No al green pass per assistere alle celebrazioni, ma in chiesa è “fortemente consigliato” indossare la mascherina Ffp2. E negli atenei cattolici, seminari e Istituti di Scienze Religiose, a partire dal prossimo primo febbraio, quando entrerà in vigore l’obbligo vaccinale per il personale universitario, i docenti saranno tenuti a mostrare la certificazione verde rafforzata.
Sono le nuove disposizioni, emanate dalla segreteria generale dei vescovi italiani, per contrastare la diffusione del Covid. "Purtroppo, la pandemia non accenna a finire e proprio in questi giorni il numero dei contagi continua a salire”, spiega in una nota ripresa dall’Adnkronos la segreteria della Cei.
Per questo, la Conferenza episcopale ha messo a punto una serie di raccomandazioni, a partire dallo svolgimento delle celebrazioni liturgiche. Resta in vigore il protocollo siglato con il governo nel maggio 2020, che ha disposto l’obbligo di indossare le mascherine, di rispettare il distanziamento tra i banchi, evitare la stretta di mano nel momento in cui ci si scambia la pace e l’utilizzo delle acquasantiere.
Ora i vescovi raccomandano anche l’opzione delle mascherine Ffp2, divenuta obbligatoria, ricorda la Cei, per alcune situazioni. La segreteria generale ne consiglia quindi l’utilizzo, non solo a messa, ma anche “per tutte le attività organizzate da enti ecclesiastici".
“Circa le mascherine, il protocollo non specifica la tipologia, se chirurgica o Ffp2, certamente – viene ricordato nella nota - quest’ultima ha un elevato potere filtrante e viene raccomandata, come peraltro le autorità stanno ribadendo in questi giorni".
prete - Sputnik Italia, 1920, 10.01.2022
Nel casertano vescovo di Teano-Calvi vieta ai preti non vaccinati di dare la comunione
“Occorre rispettare accuratamente quanto previsto, - si legge ancora nel comunicato - in particolar modo: siano tenute scrupolosamente le distanze prescritte, sia messo a disposizione il gel igienizzante, siano igienizzate tutte le superfici dopo ogni celebrazione”.

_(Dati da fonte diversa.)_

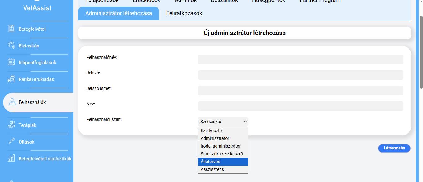
Task: Choose Asszisztens option in the list
Action: click(223, 169)
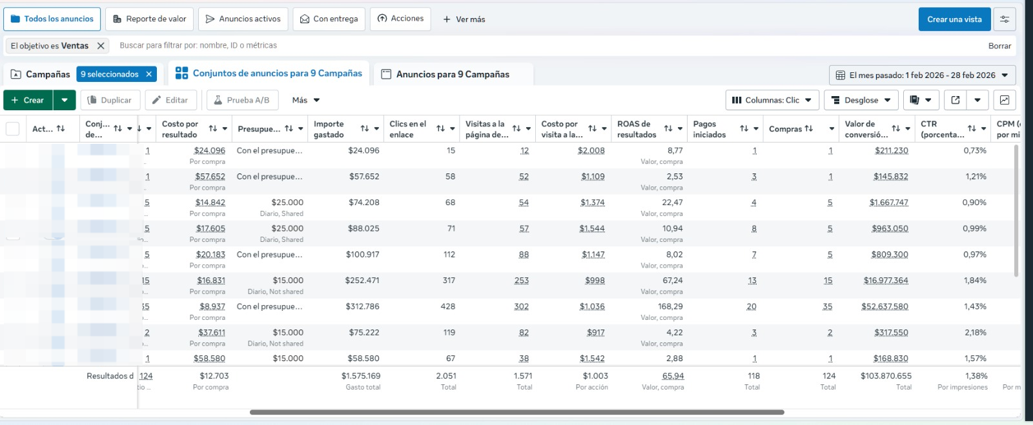The image size is (1033, 425).
Task: Sort by the Importe gastado column arrows
Action: point(364,129)
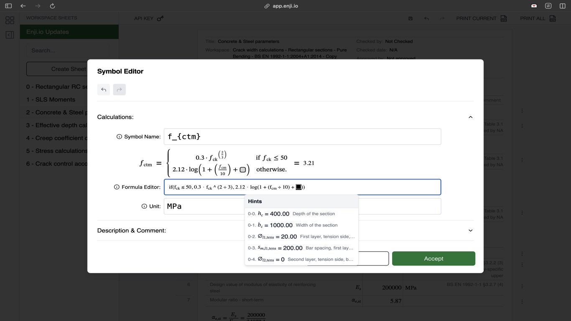This screenshot has width=571, height=321.
Task: Toggle the browser sidebar panel icon
Action: 8,6
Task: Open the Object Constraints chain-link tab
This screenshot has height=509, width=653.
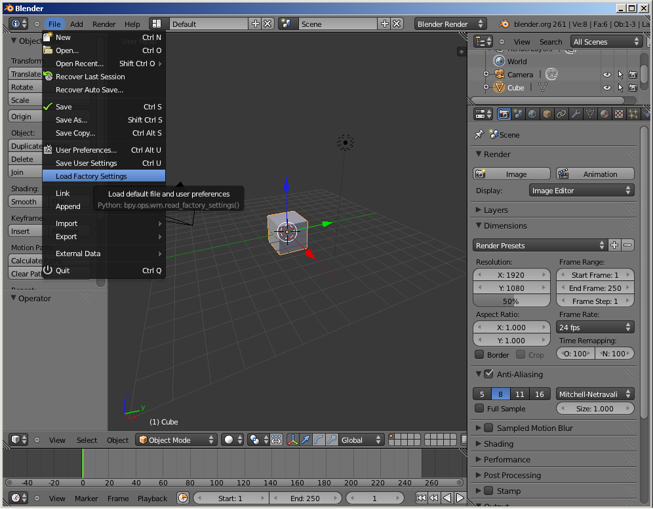Action: click(561, 114)
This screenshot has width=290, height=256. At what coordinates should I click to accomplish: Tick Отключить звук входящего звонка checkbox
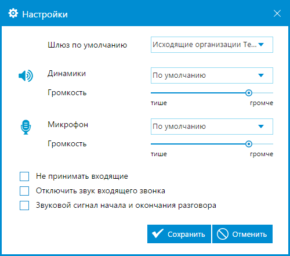[24, 191]
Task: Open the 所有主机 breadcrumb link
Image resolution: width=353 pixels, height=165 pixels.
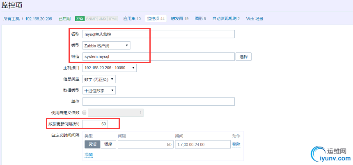Action: (11, 19)
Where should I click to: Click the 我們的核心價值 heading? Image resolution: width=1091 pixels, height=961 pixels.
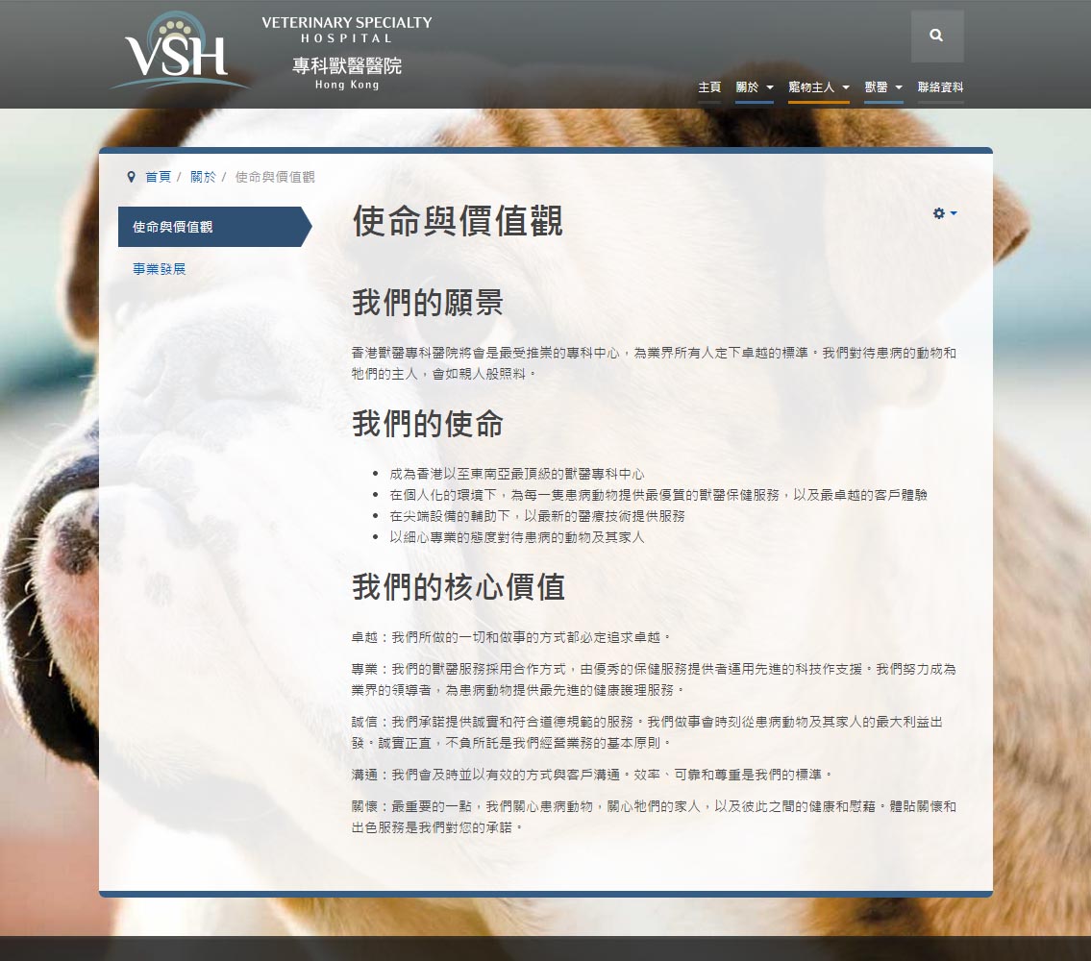(x=458, y=586)
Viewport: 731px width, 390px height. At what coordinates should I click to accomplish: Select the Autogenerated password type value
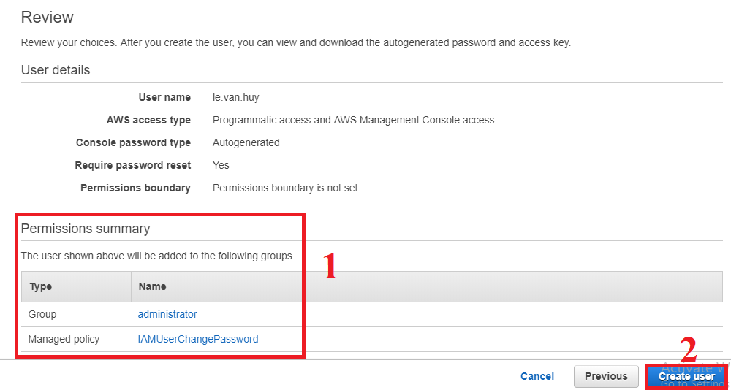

Novità verranno introdotte anche per il catechismo. Chi, dopo essere entrato in contatto con un positivo, viene sottoposto a ‘sorveglianza con testing’ non potrà partecipare alle lezioni, “pur risultando negativo al primo test”.

Sarà riammesso, viene chiarito nella nota, solo dopo “l’esito negativo del secondo test da effettuarsi cinque giorni dopo il primo”.
La nuova ondata pandemica, spiegano infine i vescovi, è “una grande prova per tutti: malati e sofferenti, medici e operatori sanitari, anziani e minori, poveri, famiglie”. “E anche per i sacerdoti, – conclude la segreteria generale della Cei - che, nonostante tutto, sono sempre prossimi al Popolo di Dio; per i catechisti, gli educatori e gli operatori pastorali, veri maestri e testimoni".

L'iniziativa del vescovo di Teano-Calvi

Lunedì aveva fatto discutere l'iniziativa del vescovo della diocesi di Teano-Calvi, in provincia di Caserta, Giacomo Cirulli, che ha firmato un decreto in cui vieta ai sacerdoti non ancora vaccinati contro il Covid di distribuire l'ostia consacrata ai fedeli.
"A causa dell'andamento dell'epidemia da Covid19, che continua a far registrare un numero crescente di casi positivi tra la popolazione, è proibito a sacerdoti, religiosi e laici non vaccinati di dare l'Eucarestia ai fedeli", si legge nel documento firmato dal monsignore.